Muertos en vida, por Teodoro Petkoff
Los atroces asesinatos de casi una docena de mendigos en las calles de Caracas, más allá de sus connotaciones propiamente policíacas, denotan la gravedad de la crisis social que conoce el país y que se hace espeluznantemente visible en la capital de la República. Al igual que las muertes de presuntos o verdaderos delincuentes en las cárceles o en los muy poco creíbles «enfrentamientos» con los cuerpos de orden público, las de los mendigos no tienen dolientes y no producen mayores sobresaltos en la sociedad. Pero tanto las unas como las otras no son sino la punta de un iceberg. Son alaridos, que nadie parece escuchar, provenientes de una sociedad descompuesta por la miseria material y espiritual de densos sectores de ella y que cada día se hace más perceptible ante nuestros ojos.
No es posible dejar de ver a las decenas y decenas de niños y niñas malabaristas que han tomado esquinas y semáforos en avenidas y autopistas, ni a los centenares de indigentes, de recogelatas, de niños huelepega, de madres warao que mendigan con sus bebés en el cuadril. No constituyen, ni de lejos, desde luego, la mayoría de la población humilde, pero su omnipresencia, el incremento geométrico de su número, sólo se pueden explicar por la acelerada desintegración de la vida social en esas capas de la población que las encuestas denominan asépticamente como «sector E» que no es otro que aquel donde campea la miseria más atroz y desesperanzada.
El gobierno presenta las «misiones» como parte de su respuesta al problema. Por supuesto que programas de este género, para atender la emergencia social, son necesarios, pero siempre que se tenga conciencia de que ellos atacan los efectos y no las causas de la pobreza.

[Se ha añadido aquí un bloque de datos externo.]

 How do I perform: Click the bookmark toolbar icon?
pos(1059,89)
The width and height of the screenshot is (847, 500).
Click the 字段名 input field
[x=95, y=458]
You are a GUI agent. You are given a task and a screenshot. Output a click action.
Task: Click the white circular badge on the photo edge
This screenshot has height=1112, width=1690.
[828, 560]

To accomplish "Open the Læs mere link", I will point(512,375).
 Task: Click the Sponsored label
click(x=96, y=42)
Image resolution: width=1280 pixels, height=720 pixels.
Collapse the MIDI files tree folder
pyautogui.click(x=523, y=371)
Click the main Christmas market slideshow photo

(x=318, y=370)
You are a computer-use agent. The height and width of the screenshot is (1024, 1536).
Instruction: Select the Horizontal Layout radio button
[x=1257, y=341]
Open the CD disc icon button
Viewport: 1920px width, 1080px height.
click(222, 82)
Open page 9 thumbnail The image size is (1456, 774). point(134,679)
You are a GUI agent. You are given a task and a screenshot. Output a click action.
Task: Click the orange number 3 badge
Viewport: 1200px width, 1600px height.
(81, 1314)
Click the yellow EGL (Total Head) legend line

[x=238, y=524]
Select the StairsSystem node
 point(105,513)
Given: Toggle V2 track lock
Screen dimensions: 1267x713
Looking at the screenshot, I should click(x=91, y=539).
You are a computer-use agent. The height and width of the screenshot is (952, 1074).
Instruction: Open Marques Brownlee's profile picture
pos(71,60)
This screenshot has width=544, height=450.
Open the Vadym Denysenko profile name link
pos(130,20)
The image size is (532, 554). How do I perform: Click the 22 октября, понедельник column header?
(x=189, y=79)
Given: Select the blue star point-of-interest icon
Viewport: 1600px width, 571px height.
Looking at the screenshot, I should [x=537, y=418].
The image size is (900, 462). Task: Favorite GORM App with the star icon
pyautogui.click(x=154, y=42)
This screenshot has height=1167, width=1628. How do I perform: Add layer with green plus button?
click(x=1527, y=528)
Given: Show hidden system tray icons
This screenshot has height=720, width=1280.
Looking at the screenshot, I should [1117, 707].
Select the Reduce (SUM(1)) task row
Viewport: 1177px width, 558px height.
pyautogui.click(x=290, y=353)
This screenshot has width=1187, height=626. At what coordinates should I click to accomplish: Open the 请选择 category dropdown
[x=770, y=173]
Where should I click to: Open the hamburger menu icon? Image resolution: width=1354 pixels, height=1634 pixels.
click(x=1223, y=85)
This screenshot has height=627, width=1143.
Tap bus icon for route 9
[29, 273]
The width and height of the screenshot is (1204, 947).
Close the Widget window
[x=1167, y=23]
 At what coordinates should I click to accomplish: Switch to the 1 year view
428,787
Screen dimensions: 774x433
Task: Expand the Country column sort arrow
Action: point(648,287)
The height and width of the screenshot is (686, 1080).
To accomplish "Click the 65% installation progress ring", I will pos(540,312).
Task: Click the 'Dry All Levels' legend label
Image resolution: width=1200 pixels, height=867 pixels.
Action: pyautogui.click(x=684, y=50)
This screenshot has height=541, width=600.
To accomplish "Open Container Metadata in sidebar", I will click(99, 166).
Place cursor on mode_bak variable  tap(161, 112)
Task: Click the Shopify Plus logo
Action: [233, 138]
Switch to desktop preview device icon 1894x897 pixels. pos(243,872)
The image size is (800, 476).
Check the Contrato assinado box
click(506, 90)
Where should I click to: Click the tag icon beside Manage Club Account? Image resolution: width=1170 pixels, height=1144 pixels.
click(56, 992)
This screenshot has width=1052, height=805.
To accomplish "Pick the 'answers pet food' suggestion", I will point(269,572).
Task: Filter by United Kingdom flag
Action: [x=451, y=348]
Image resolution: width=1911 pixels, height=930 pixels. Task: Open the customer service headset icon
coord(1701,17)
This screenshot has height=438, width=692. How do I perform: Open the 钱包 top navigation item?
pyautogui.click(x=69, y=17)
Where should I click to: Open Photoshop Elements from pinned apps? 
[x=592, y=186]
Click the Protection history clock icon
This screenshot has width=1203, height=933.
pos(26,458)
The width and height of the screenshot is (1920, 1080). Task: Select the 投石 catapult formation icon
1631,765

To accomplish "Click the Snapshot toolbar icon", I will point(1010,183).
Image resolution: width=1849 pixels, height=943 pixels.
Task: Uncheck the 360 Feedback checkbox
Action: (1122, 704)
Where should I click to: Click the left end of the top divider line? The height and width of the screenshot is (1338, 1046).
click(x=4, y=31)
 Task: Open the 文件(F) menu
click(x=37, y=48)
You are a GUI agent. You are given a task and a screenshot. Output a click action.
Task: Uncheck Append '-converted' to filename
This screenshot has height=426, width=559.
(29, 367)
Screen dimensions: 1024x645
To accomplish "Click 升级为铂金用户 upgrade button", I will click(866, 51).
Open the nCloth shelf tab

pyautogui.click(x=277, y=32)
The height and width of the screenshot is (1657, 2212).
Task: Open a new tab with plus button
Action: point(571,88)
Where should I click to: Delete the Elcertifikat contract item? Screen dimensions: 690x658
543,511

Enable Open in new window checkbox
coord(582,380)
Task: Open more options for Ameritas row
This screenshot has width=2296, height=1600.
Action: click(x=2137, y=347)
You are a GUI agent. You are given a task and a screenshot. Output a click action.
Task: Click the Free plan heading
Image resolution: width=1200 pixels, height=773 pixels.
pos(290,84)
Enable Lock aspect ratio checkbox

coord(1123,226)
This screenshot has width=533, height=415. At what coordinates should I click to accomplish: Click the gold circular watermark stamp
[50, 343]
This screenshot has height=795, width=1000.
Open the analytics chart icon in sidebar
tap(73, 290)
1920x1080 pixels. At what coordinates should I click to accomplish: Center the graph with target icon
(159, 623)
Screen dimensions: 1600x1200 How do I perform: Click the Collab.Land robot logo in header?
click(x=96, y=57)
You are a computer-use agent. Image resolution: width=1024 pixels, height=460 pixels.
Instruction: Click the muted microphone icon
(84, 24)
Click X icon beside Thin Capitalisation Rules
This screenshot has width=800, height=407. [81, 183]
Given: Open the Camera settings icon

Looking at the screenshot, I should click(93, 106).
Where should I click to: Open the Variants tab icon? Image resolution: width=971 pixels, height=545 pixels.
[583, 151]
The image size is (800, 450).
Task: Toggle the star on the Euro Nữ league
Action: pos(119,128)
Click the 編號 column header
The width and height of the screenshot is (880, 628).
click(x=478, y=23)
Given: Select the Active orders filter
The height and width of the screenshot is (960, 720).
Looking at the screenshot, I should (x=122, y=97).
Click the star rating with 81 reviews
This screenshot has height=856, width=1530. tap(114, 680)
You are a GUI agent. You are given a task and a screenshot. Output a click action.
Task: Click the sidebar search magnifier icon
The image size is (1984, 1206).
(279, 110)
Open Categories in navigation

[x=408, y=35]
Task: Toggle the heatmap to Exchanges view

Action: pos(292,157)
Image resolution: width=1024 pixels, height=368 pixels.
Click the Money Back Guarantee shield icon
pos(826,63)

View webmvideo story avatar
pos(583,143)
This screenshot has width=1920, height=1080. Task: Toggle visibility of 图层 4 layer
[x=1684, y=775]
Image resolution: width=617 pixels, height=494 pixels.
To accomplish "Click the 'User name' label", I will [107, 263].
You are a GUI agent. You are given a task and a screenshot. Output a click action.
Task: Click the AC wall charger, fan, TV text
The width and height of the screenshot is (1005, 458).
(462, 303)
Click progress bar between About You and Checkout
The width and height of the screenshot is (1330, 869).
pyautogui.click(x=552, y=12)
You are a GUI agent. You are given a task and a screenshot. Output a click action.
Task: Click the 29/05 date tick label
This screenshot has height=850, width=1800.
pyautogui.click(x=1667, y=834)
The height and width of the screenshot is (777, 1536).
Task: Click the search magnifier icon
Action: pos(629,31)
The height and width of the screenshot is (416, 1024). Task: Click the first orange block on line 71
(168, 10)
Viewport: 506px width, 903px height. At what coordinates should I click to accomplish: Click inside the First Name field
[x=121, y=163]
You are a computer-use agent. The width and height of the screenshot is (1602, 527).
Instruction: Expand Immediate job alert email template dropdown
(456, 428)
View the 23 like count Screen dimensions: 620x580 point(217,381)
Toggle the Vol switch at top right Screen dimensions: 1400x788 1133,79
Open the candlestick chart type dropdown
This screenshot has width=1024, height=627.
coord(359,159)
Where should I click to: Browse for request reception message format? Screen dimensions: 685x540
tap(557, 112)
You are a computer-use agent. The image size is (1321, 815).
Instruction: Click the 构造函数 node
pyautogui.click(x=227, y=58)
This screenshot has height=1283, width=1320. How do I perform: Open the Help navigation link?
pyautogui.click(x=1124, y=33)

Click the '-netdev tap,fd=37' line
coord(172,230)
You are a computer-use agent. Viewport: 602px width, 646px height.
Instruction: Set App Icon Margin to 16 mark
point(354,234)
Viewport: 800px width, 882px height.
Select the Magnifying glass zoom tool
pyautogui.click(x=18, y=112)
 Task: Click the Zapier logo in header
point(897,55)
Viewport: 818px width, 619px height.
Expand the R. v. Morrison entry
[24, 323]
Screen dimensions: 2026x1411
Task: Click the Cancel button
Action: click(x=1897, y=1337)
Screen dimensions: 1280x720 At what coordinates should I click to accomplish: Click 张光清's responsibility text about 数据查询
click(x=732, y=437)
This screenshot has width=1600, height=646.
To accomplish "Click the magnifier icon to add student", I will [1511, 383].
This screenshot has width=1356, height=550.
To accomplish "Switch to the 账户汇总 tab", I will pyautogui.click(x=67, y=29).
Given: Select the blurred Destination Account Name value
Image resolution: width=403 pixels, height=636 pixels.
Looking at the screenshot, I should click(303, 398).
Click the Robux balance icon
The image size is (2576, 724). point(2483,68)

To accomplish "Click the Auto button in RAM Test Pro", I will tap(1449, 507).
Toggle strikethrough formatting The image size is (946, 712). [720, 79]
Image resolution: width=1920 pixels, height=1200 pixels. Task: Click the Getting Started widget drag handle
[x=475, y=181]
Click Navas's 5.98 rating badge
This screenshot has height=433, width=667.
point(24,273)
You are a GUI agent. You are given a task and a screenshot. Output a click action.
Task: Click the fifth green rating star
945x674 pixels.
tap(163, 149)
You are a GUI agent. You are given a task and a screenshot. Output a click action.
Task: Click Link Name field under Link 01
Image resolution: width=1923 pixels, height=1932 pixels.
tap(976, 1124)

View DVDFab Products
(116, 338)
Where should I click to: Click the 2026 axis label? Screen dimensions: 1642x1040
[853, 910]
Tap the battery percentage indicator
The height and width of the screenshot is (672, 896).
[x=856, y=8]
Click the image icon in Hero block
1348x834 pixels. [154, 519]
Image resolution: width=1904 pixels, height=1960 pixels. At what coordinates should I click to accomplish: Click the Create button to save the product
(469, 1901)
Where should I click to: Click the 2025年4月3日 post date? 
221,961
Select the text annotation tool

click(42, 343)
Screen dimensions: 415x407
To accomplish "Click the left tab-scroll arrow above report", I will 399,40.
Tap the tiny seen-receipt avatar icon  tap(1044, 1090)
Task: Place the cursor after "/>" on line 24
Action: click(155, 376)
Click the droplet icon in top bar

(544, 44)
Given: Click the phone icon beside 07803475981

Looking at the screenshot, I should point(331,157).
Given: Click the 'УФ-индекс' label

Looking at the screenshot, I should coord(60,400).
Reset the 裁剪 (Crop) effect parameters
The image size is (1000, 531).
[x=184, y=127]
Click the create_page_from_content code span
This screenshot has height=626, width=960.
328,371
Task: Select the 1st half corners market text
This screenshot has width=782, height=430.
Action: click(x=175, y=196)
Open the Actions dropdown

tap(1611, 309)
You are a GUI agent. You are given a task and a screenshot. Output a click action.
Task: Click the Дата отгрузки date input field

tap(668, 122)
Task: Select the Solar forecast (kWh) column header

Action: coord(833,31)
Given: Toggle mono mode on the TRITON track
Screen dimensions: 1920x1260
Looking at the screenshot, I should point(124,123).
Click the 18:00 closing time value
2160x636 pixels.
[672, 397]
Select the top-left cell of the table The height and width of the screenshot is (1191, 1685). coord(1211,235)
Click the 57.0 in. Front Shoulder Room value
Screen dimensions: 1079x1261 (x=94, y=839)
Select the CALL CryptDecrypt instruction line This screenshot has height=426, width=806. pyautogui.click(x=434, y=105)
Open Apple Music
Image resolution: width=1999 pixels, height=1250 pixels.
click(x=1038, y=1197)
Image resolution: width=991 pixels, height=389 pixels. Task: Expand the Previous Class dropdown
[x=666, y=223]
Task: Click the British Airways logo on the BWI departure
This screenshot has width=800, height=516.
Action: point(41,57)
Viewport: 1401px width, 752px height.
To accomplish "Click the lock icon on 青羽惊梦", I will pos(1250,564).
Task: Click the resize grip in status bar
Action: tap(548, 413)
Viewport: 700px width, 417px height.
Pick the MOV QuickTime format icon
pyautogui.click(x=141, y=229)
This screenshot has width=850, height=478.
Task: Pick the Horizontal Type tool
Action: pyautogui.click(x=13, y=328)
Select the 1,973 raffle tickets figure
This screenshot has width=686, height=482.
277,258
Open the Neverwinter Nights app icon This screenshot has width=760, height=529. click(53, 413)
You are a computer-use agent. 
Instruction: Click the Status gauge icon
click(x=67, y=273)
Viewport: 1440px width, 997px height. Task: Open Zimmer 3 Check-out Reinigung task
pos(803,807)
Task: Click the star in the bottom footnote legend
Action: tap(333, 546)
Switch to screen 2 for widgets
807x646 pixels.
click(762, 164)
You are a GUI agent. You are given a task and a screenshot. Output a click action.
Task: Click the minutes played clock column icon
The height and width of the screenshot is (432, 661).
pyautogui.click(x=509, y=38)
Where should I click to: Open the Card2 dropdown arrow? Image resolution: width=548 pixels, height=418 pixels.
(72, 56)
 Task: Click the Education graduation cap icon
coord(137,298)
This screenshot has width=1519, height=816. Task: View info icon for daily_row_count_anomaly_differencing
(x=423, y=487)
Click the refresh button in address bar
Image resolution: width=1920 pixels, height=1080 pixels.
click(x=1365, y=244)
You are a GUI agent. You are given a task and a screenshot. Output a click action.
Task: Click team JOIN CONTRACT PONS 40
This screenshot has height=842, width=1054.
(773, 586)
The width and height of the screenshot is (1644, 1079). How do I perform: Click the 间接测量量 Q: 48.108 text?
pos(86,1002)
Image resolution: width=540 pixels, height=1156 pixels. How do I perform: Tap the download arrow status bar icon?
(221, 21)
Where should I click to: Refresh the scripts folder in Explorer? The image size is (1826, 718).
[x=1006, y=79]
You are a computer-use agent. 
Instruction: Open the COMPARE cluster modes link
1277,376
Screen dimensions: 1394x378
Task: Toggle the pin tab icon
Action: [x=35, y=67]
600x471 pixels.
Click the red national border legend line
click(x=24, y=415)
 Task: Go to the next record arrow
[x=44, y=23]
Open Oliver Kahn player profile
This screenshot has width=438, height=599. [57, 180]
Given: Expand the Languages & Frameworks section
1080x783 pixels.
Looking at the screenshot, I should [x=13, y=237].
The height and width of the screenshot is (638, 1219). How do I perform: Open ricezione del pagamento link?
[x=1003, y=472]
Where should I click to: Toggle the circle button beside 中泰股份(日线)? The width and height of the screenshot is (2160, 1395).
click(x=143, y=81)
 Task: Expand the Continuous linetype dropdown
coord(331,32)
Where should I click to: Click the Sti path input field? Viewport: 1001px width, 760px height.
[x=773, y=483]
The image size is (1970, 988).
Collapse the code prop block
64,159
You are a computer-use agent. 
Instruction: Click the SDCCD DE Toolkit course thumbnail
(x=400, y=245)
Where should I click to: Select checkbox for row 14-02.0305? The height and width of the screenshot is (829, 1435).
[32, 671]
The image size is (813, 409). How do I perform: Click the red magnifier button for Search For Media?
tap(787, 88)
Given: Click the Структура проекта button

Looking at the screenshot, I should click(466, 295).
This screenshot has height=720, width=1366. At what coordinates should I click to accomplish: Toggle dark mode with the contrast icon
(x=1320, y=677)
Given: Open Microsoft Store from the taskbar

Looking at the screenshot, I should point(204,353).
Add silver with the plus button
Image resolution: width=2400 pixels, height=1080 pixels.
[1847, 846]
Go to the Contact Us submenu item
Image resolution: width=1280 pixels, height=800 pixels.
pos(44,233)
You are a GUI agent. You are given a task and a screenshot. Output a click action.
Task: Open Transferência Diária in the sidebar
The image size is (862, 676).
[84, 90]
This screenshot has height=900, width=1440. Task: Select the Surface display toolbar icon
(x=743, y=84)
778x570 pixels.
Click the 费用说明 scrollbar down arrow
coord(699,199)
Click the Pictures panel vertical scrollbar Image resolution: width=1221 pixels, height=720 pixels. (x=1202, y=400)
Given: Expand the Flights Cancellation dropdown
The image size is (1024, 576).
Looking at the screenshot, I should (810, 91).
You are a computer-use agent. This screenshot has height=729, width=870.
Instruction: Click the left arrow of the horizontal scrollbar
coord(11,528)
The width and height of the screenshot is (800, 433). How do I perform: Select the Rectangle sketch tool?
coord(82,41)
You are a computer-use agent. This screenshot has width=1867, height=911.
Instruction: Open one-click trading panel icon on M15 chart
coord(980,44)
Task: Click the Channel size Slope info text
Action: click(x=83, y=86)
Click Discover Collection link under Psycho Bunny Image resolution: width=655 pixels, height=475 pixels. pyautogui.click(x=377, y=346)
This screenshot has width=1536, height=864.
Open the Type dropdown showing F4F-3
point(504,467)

Incluso aquellos programas educacionales –Robinson, Ribas, Sucre, Vuelvan Caras– (sin entrar a considerar su verdadera eficiencia o la corrupción que los infecta) que ciertamente van más allá del mero asistencialismo, llegarán, sin embargo, a un cuello de botella cuando sus beneficiarios tropiecen con la realidad de una economía que no crea los puestos de trabajo necesarios. La educación, sin duda, es un instrumento de inclusión social y de lucha contra la marginalidad –y, en este sentido, las ‘misiones’ son conceptualmente correctas– pero se hace insuficiente si no está acompañada de la palanca decisiva en la lucha contra la exclusión, que es el empleo. Un gobierno que carece de un proyecto económico coherente y bien articulado y que se contenta con administrar la vida vegetativa de la economía, no puede darle sostenibilidad y proyección a sus programas sociales. Si la economía no crea empleos y si los programas sociales de emergencia no forman parte orgánica de las políticas públicas de desarrollo económico, terminan haciéndose incosteables. Ni siquiera la fantástica bonanza petrolera de que se ha beneficiado el gobierno en los últimos cuatro años podría financiarlos y su destino es el de una nueva frustración.
Este es el gran desafío que confrontamos como país, quienquiera que lo gobierne. O se aborda a fondo y prioritariamente la cuestión de la pobreza o el país vivirá en permanente inestabilidad y el inhumano espectáculo de la miseria de hoy sería una fuente permanente de desolación.